Supportive and Critical Care
Dexamethasone (a corticosteroid) was one of the first treatments proven to reduce mortality in severe COVID-19 — identified through the UK RECOVERY trial, a model of rapid, rigorous research. Prone positioning, high-flow oxygen, and mechanical ventilation saved countless lives in ICUs.
The Evidence Debate
The use of TCM for COVID-19 generated intense controversy:
Arguments Supporting TCM Use
- TCM has a 2,000-year history of treating epidemic febrile diseases (Wen Bing), with documented approaches to respiratory infections.
- Several published studies reported symptom improvement and faster recovery.
- In the early pandemic, when no Western treatments were available, TCM may have provided symptomatic relief and psychological support.
- TCM's role was primarily adjunctive — used alongside, not instead of, Western treatment in Chinese hospitals.
Arguments Against or Cautioning
- Most Chinese TCM-COVID studies lacked proper blinding, randomisation, and placebo controls.
- The near-universal positive results from Chinese studies raise concerns about publication bias.
- Government promotion of TCM during the pandemic was partly political, making objective evaluation difficult.
- No TCM formula has been shown to prevent COVID-19 infection or substitute for vaccination.
- International replication of Chinese TCM-COVID results has been limited.
TCM During COVID-19
- Deployed rapidly based on classical epidemic disease frameworks
- Some evidence for faster symptom recovery in mild cases
- Addressed symptoms (fever, cough, fatigue) with low side-effect burden
- Used as adjunctive therapy alongside Western treatment in China
- Study quality remained a significant concern
Western Medicine During COVID-19
- mRNA vaccines developed in record time with rigorous Phase III trials
- Dexamethasone proven to reduce mortality in severe cases
- Antiviral drugs (Paxlovid) reduced hospitalisation in high-risk patients
- Advanced ICU care saved lives in severe and critical cases
- Global coordination enabled rapid research and distribution
Lessons for Future Pandemics
- Speed matters: TCM could deploy existing formulas immediately; Western drug/vaccine development took months.

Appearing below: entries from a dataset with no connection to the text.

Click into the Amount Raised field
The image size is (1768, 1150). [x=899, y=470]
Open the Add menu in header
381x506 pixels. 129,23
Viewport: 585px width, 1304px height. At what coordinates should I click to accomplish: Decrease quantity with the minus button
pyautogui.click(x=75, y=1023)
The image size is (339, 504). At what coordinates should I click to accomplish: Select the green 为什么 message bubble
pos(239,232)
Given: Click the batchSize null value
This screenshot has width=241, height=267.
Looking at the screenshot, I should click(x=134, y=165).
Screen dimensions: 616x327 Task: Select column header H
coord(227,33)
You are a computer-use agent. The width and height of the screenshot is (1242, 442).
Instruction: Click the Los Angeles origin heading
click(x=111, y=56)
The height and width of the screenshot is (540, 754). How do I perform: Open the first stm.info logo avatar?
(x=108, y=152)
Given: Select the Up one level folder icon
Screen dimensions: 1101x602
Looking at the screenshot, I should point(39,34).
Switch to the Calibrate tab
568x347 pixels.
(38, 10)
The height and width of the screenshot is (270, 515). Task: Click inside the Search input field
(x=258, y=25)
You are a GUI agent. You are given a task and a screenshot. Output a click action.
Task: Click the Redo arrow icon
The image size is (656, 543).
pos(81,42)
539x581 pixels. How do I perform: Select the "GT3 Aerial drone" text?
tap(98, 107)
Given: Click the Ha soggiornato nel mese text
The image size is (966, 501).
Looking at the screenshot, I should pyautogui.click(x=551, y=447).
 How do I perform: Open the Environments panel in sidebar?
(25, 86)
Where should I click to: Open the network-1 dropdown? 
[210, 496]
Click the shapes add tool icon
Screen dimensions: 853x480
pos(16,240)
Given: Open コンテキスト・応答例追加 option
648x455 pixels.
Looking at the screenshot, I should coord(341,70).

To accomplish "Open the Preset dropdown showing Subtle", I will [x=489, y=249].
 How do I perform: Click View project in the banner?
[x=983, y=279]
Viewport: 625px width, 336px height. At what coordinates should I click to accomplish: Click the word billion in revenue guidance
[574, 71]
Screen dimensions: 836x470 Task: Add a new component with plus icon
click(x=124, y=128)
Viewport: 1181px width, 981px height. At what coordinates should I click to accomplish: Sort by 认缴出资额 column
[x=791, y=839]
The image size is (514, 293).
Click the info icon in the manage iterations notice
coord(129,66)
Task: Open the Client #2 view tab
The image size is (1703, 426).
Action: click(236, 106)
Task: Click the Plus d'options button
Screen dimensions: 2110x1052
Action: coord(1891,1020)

Having pre-researched traditional formulas for epidemic diseases could provide stopgap treatments while specific pharmaceuticals are developed.
- Rigour matters: Enthusiasm for rapid deployment must not override the need for well-designed trials. Without rigorous evidence, neither tradition can claim credibility.
- Integration under crisis: China's experience showed that both systems can be deployed simultaneously if communication and coordination exist.
- Misinformation risk: Both TCM and Western medicine were subject to misinformation during the pandemic. Unproven "cures" proliferated in both traditions. Public health communication must address this across all medical systems.
Common Ground
The honest assessment is: Western vaccines and treatments have the strongest evidence for preventing death and severe disease from COVID-19. TCM may have a role in symptom management and recovery support for mild-to-moderate cases, but the evidence base needs strengthening with internationally designed, properly controlled trials. The two systems are not competitors in a pandemic — they potentially serve different functions (prevention and acute treatment vs. symptom management and recovery) that complement rather than replace each other.
Key Takeaway
COVID-19 tested both medical systems in real time. Western medicine's vaccine and drug development was a scientific triumph. TCM's rapid deployment drew on centuries of epidemic treatment experience but needs stronger evidence. The most important lesson may be that pandemic preparedness benefits from having multiple medical traditions available — as long as each is used for what it does best and evaluated with equal rigour.